How I can handle errors - when API is down or bad request... WHy catch{} doesn't work?

UPDATE: here is my laravel.log

[2018-10-25 14:51:04] local.ERROR: GuzzleHttp\Exception\ServerException: Server error: `POST https://api.example.co.uk/Book` resulted in a `500 Internal Server Error` response:
{"message":"An error has occured. Please contact support."}
 in /home/public_html/vendor/guzzlehttp/guzzle/src/Exception/RequestException.php:107
Stack trace:
#0 /home/public_html/vendor/guzzlehttp/guzzle/src/Middleware.php(65): GuzzleHttp\Exception\RequestException::create(Object(GuzzleHttp\Psr7\Request), Object(GuzzleHttp\Psr7\Response))
#1 /home/public_html/vendor/guzzlehttp/promises/src/Promise.php(203): GuzzleHttp\Middleware::GuzzleHttp\{closure}(Object(GuzzleHttp\Psr7\Response))

Upvotes: 1

Views: 12565

Answers (4)

Afonium
Afonium

Reputation: 1

The issue is you're trying to catch an exception, when you should actually be trying to catch an error. In your catch block try using \Error instead of \GuzzleHttp\Exception\ClientException.

Upvotes: 0

Zeeshan Ahmed
Zeeshan Ahmed

Reputation: 82

in your app/exceptions/handler.php file, update the render method like this one.

/**
 * Render an exception into an HTTP response.
 *
 * @param  \Illuminate\Http\Request  $request
 * @param  \Exception  $exception
 * @return \Illuminate\Http\Response
 */
public function render($request, Exception $exception) {
    if ($exception instanceof \GuzzleHttp\Exception\ClientException) {
        return your_response();
    }
    return parent::render($request, $exception);
}

This approach worked for me.

Upvotes: 1

mutas
mutas

Reputation: 359

The exception that is fired is a ServerException instance, and catch block tries to catch ClientException.

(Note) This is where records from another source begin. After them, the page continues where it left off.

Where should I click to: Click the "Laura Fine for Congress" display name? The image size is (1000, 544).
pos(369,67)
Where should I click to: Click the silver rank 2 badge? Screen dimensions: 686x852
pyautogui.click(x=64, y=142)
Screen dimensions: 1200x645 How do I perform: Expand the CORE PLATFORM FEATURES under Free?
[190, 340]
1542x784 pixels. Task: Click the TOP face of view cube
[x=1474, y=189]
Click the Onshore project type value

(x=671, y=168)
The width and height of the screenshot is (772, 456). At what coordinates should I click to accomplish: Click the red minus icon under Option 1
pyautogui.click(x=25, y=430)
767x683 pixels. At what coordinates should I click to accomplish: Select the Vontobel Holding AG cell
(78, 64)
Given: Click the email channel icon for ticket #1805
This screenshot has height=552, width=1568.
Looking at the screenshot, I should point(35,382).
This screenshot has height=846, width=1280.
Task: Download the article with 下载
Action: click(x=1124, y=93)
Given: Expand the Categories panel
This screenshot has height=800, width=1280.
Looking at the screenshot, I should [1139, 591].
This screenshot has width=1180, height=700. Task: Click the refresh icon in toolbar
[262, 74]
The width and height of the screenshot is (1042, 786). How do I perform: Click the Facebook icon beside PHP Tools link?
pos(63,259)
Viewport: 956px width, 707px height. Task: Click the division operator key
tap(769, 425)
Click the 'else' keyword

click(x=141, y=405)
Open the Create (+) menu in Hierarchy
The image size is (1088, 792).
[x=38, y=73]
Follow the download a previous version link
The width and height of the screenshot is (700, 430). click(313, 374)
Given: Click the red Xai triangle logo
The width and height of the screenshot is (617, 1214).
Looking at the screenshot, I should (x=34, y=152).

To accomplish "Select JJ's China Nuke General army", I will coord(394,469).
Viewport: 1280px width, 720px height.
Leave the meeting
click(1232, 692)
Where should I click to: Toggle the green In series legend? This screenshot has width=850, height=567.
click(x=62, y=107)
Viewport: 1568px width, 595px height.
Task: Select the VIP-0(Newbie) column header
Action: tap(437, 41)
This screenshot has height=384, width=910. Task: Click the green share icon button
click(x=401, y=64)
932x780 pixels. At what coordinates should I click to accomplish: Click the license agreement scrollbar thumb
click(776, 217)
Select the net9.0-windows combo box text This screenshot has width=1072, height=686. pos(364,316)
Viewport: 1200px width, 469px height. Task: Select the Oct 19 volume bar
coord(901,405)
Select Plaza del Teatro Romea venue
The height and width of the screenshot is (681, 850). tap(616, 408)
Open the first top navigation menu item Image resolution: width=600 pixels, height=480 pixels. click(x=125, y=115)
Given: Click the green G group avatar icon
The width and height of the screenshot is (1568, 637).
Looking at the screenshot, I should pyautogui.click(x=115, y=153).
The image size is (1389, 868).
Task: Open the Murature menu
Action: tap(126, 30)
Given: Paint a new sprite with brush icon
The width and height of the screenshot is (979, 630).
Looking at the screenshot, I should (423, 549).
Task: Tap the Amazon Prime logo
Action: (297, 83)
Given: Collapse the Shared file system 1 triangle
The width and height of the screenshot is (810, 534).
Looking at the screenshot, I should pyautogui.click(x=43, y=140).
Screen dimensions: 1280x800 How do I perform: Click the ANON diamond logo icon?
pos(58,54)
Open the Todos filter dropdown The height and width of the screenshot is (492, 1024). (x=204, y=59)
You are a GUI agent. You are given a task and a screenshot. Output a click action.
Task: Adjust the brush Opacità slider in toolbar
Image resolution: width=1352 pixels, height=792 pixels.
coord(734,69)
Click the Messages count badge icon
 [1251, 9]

} catch (GuzzleHttp\Exception\ServerException $e) {

Upvotes: 2

Marcin Nabiałek
Marcin Nabiałek

Reputation: 111899

The problem are namespaces here, instead of:

} catch (GuzzleHttp\Exception\ClientException $e) {

you should rather use:

} catch (\GuzzleHttp\Exception\ClientException $e) {

Otherwise PHP assumes that class is in current namespacase, so in fact when you used GuzzleHttp\Exception\ClientException in fact you probably used App\Http\Controllers\GuzzleHttp\Exception\ClientException and such exception obviously won't be thrown by Guzzle.